ANNE BERESFORD

…the written presses toward image

Walter Benjamin

 

ANNE BERESFORD’s work usually begins with an idea that materializes at the intersection of language and image, at a place where the meanings of both exist symbiotically.  It is in this space – where the poetic meets the political & the literal becomes visual – that the idea of each work is born. Several recent series are created as monoprinted lithographs, using paper rather than stone as the printing plate. The fragility and imperfections inherent in the process of paper-plate lithography make it conceptual consonant with the themes of poignance, history and transience in her work.

 

Anne Beresford holds a BA from Harvard University and an MA from New York University. She has taught printmaking and painting at The Art Institute of Boston, Zea Mays Printmaking in Florence and in the Visual and Environmental Studies Department at Harvard.
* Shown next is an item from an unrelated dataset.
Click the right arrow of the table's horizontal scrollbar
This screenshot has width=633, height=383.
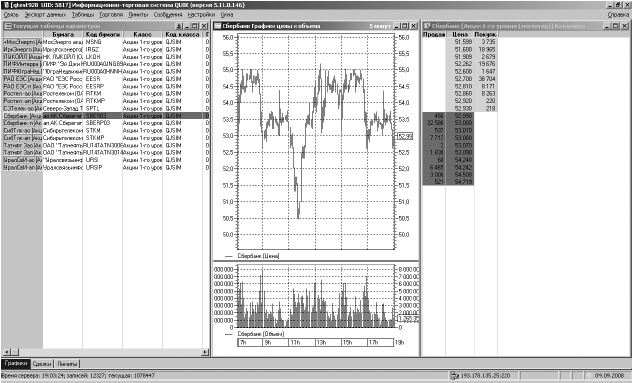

She was awarded a MacDowell Fellowship in 2015. Her most recent solo exhibition (2015-16) was at the University of Massachusetts, Amherst, Ten Thousand Wonderful Things: A Conversation with the Collections, at the University Museum of Contemporary Art. Beresford’s work is included in a number of public & private collections, including Houghton Rare Book Library, Harvard University, University Museum of Contemporary Art, University of Massachusetts, Amherst, Boston College, Hampshire College Special Collections, Boston Public Library & The New York Public Library.